What to work on
Transcribe the entries exactly as they stand below, passing over any picture.

Source material
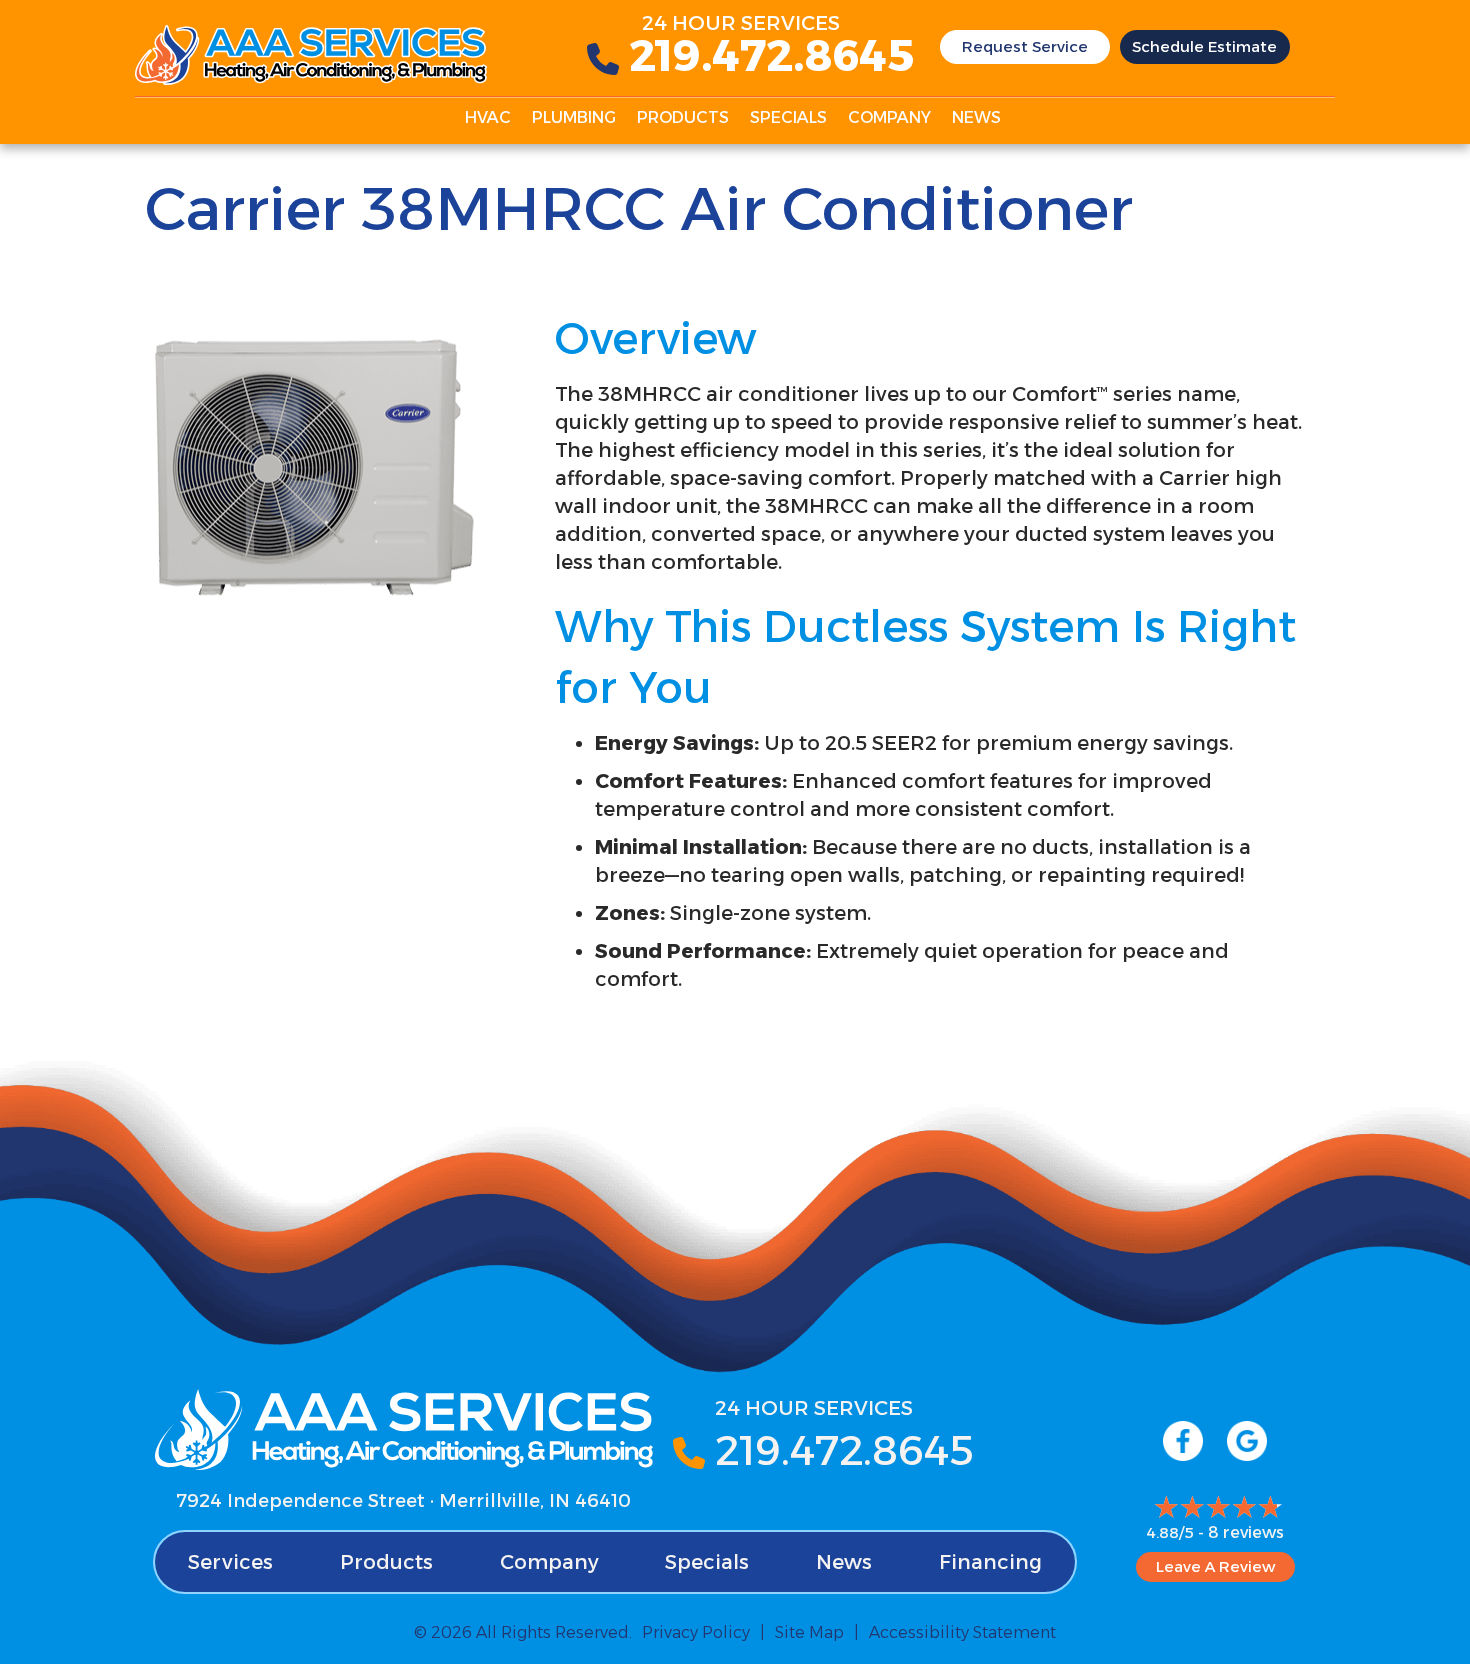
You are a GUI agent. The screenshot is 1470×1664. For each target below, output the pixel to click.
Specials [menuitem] (788, 117)
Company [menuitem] (889, 117)
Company (549, 1562)
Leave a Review (1215, 1566)
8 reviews (1246, 1532)
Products (386, 1562)
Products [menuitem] (683, 117)
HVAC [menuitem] (488, 117)
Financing (990, 1562)
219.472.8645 (772, 55)
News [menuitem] (976, 117)
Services (230, 1562)
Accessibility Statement (962, 1632)
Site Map (809, 1632)
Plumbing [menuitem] (574, 117)
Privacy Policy (696, 1632)
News (844, 1562)
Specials (707, 1562)
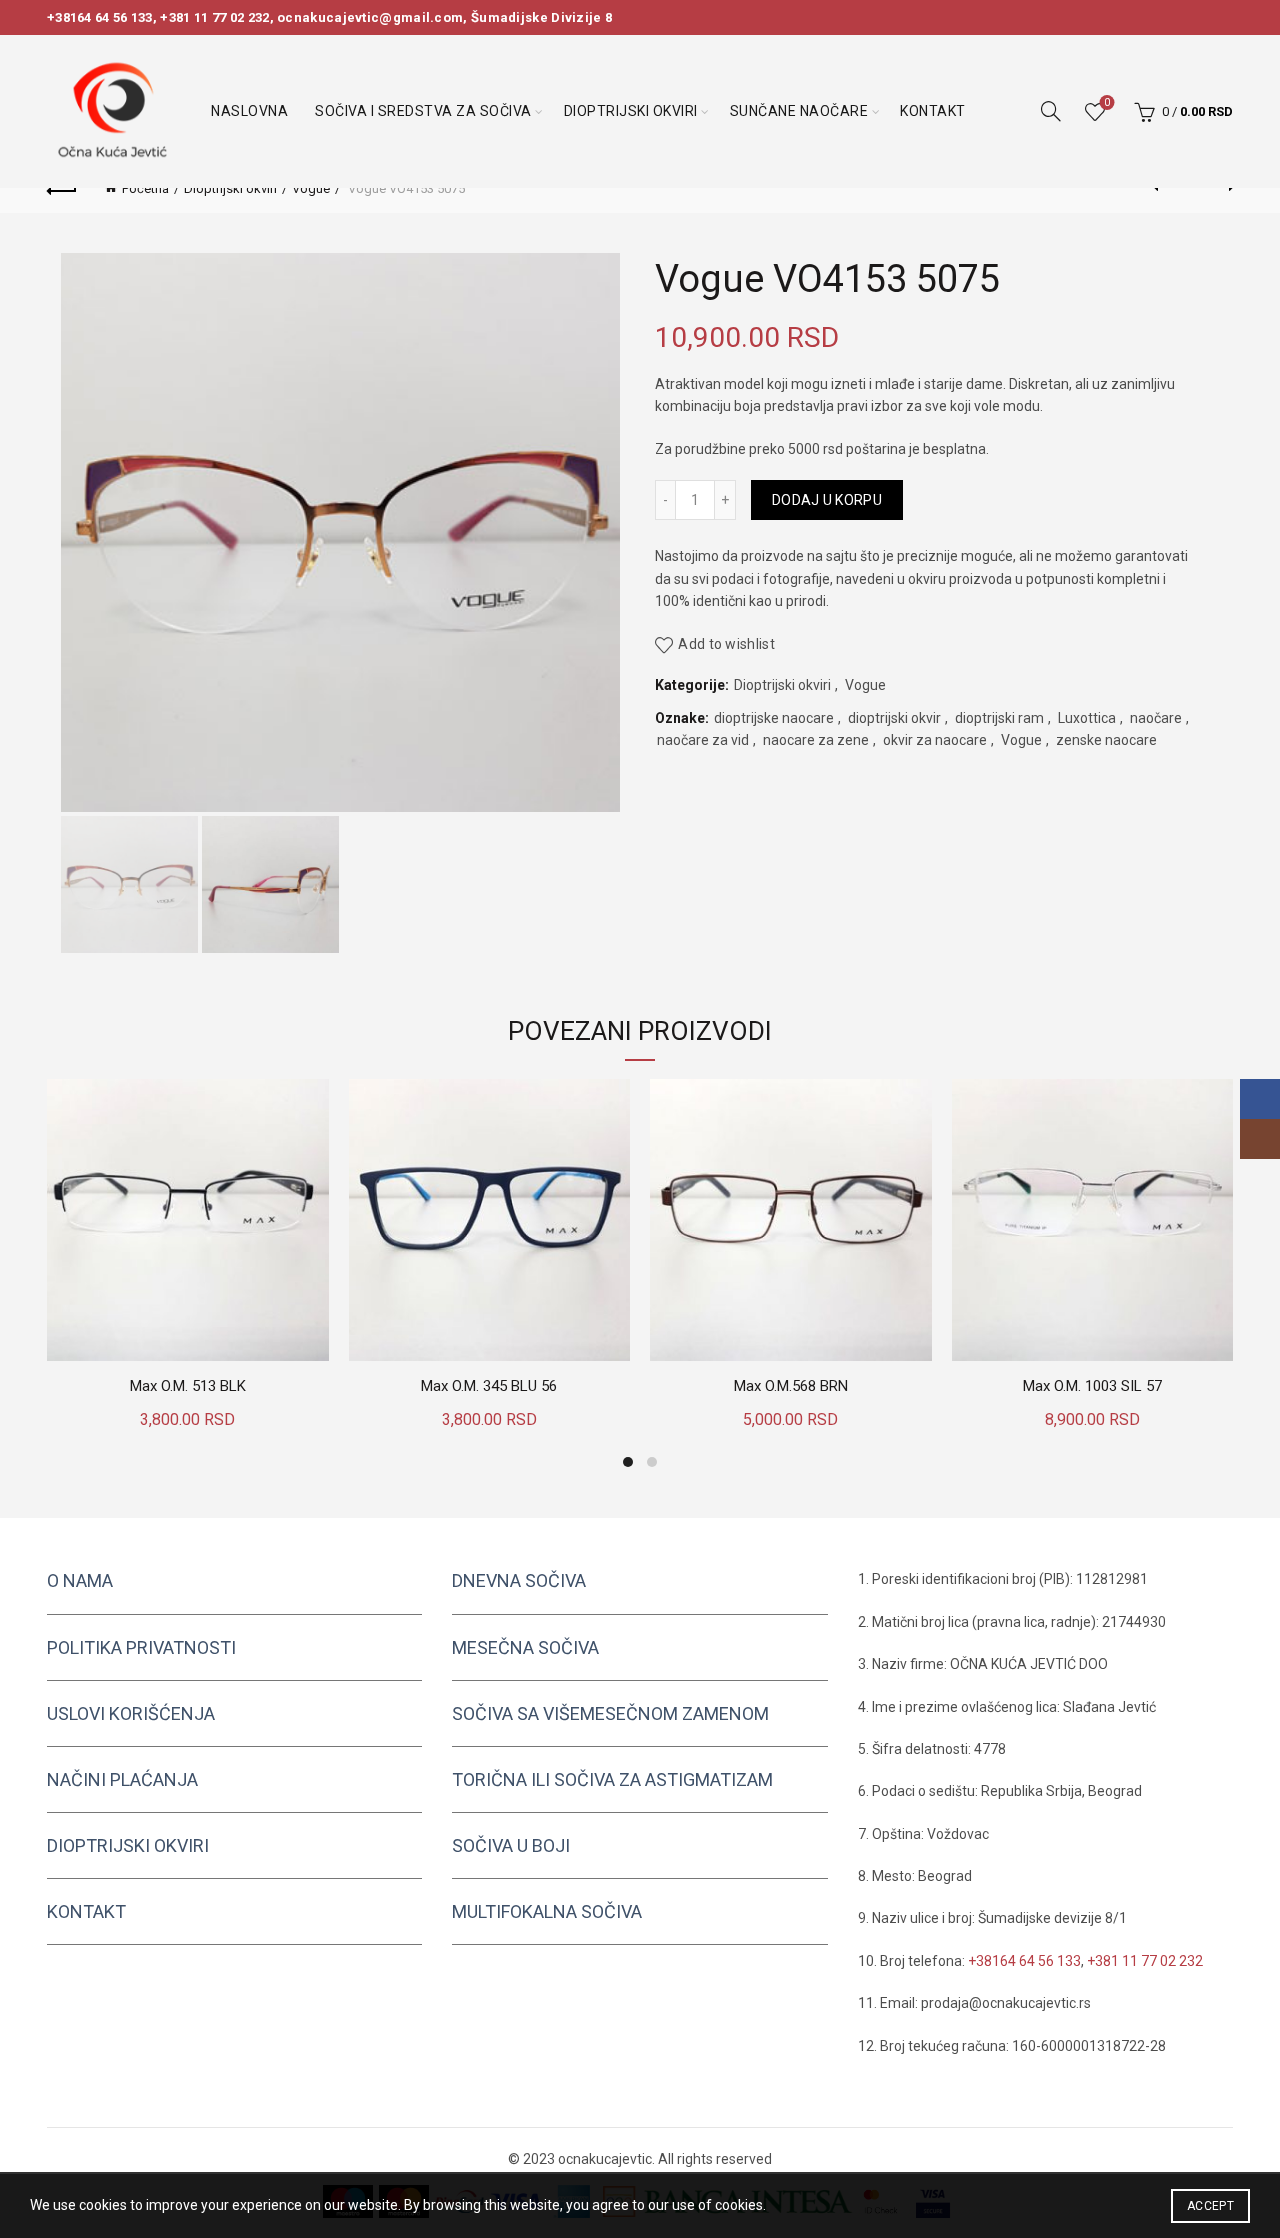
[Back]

Final answer
You are a GUI agent. The screenshot is 1470×1664. For each target below, output the pixel to click.
Specials [menuitem] (788, 117)
Company [menuitem] (889, 117)
Company (549, 1562)
Leave a Review (1215, 1566)
8 reviews (1246, 1532)
Products (386, 1562)
Products [menuitem] (683, 117)
HVAC [menuitem] (488, 117)
Financing (990, 1562)
219.472.8645 (772, 55)
News [menuitem] (976, 117)
Services (230, 1562)
Accessibility Statement (962, 1632)
Site Map (809, 1632)
Plumbing [menuitem] (574, 117)
Privacy Policy (696, 1632)
News (844, 1562)
Specials (707, 1562)
[Back]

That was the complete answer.